- [Exercise brief]
Print the data below word for word, beginning at the line that contains "coordinates (61, 16)." and continuing through the end of the data.

[Start of Data section]

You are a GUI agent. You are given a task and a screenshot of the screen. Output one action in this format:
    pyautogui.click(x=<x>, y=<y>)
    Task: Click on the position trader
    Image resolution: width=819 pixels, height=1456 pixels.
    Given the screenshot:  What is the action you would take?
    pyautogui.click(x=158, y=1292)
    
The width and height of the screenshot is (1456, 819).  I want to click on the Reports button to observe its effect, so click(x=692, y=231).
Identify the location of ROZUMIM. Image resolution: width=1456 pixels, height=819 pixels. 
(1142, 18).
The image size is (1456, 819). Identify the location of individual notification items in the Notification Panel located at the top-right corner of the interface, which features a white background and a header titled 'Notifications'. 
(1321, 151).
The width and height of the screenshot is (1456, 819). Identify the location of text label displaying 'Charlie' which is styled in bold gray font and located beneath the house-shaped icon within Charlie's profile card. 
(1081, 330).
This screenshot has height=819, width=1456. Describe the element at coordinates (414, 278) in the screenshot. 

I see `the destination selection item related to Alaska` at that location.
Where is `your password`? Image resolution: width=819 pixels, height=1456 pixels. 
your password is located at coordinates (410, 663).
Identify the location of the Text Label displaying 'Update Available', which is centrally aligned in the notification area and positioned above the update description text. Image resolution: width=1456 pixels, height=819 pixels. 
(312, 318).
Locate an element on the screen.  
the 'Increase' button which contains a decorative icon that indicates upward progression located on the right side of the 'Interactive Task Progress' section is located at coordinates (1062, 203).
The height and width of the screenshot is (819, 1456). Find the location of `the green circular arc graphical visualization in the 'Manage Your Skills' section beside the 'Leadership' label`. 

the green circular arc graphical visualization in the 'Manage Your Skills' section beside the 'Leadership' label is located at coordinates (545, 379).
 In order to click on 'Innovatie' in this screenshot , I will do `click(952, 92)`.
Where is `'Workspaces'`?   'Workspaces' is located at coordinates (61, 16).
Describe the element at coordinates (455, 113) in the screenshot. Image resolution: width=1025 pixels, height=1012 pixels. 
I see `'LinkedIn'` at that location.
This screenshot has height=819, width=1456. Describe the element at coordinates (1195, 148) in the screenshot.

[End of Data section]

- [Expected answer]
Where is `'Workspaces'`?   'Workspaces' is located at coordinates (61, 16).
Describe the element at coordinates (455, 113) in the screenshot. Image resolution: width=1025 pixels, height=1012 pixels. 
I see `'LinkedIn'` at that location.
This screenshot has height=819, width=1456. Describe the element at coordinates (1195, 148) in the screenshot.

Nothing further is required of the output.